THIS CAUSE coming on to be heard and being heard before the undersigned at the close of a Rule 11 proceeding that was held before this Court on January 15, 2016. It appeared to the Court at the call of this matter on for hearing the Defendant was present with her attorney, David G. Belser and the Government was present and represented through AUSA Tom Kent. From the arguments of counsel for Defendant and the arguments of the Assistant United States Attorney and the records in this cause, the Court makes the following findings:

Findings. On December 1, 2015 a superseding bill of indictment (#10) was issued charging in count two that the Defendant willfully attempted to obstruct commerce by means of actual threat, force and violence, in violation of 18 U.S.C. § 1951. On January 15, 2016 the undersigned held an inquiry, pursuant to Rule 11 of the Federal Rules of Criminal Procedure, and accepted a plea of guilty of the Defendant as to that charge. At the end of the Rule 11 proceeding, this Court presented the issue of whether or not Defendant should now be detained, pursuant to 18 U.S.C. § 3143(a)(2).

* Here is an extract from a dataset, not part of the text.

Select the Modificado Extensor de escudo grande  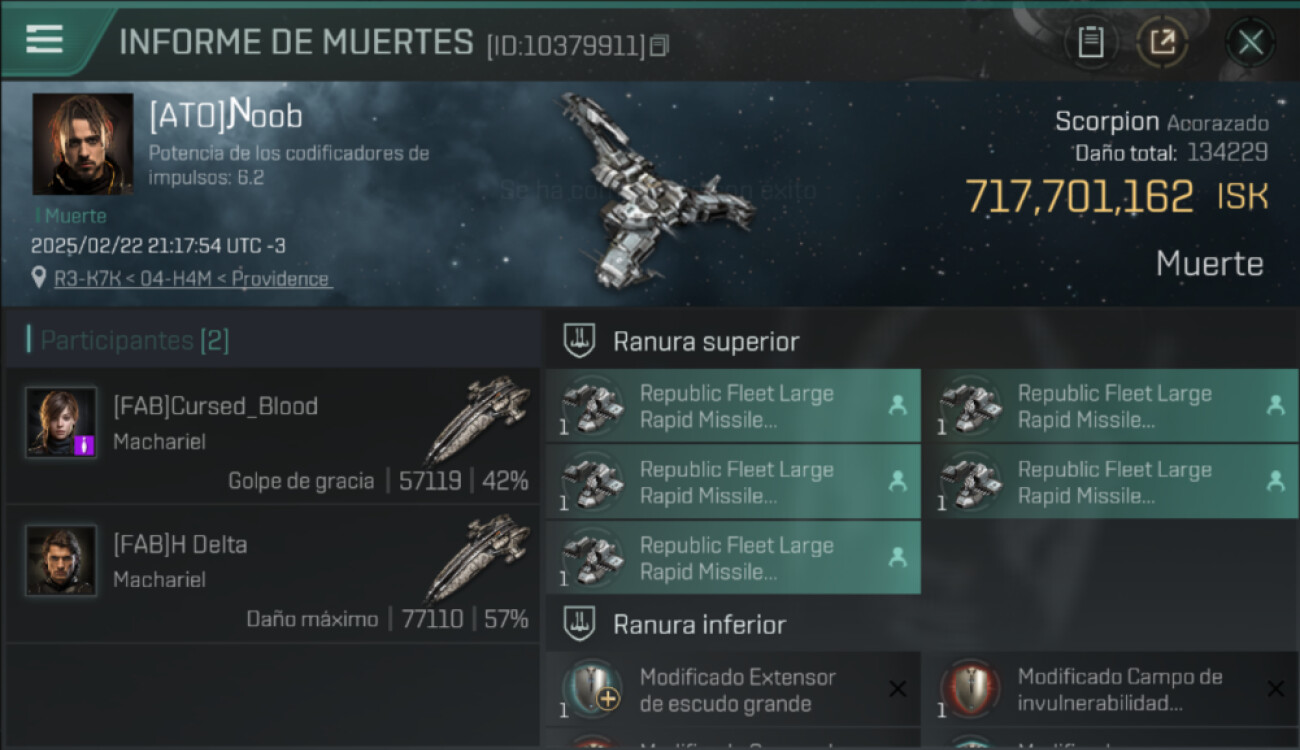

Discussion. 18 U.S.C. § 3143(a)(2) provides as follows:

(2) The judicial officer shall order that a person who has been found guilty of an offense in a case described in subparagraph (A), (B), or (C) of subsection (f)(1) of section 3142 and is awaiting imposition or execution of sentence be detained unless — (A)(i) the judicial officer finds there is a substantial likelihood that a motion for acquittal or new trial will be granted; or (ii) an attorney for the Government has recommended that no sentence of imprisonment be imposed on the person; or (B) the judicial officer finds by clear and convincing evidence that the person is not likely to flee or pose a danger to any other person or the community.

From an examination of the records in this cause, it appears Defendant has entered a plea of guilty on January 15, 2016 to unlawfully attempting to obstruct commerce by means of force and violence in violation of 18 U.S.C. § 1951. That crime is one of the crimes that is referenced under 18 U.S.C. § 3142(f)(1)(A). The undersigned made an inquiry of Assistant United States Attorney Tom Kent as to whether or not there will be a recommendation that no sentence of imprisonment be imposed upon Defendant. Mr. Kent advised the Court that such a recommendation could not be made in this matter. Due to the plea of guilty, the undersigned cannot find there is a likelihood that a motion for acquittal or new trial will be granted due to the plea of guilty of Defendant. It would thus appear, and the Court is of the opinion that the Court is required to apply the factors as set forth under 18 U.S.C. § 3143(a)(2) which mandate the detention of Defendant.

ORDER

IT IS, THEREFORE, ORDERED, that the terms and conditions of pretrial release in this matter are hereby revoked and it is ORDERED that the Defendant be detained pending sentencing and further proceedings in this matter.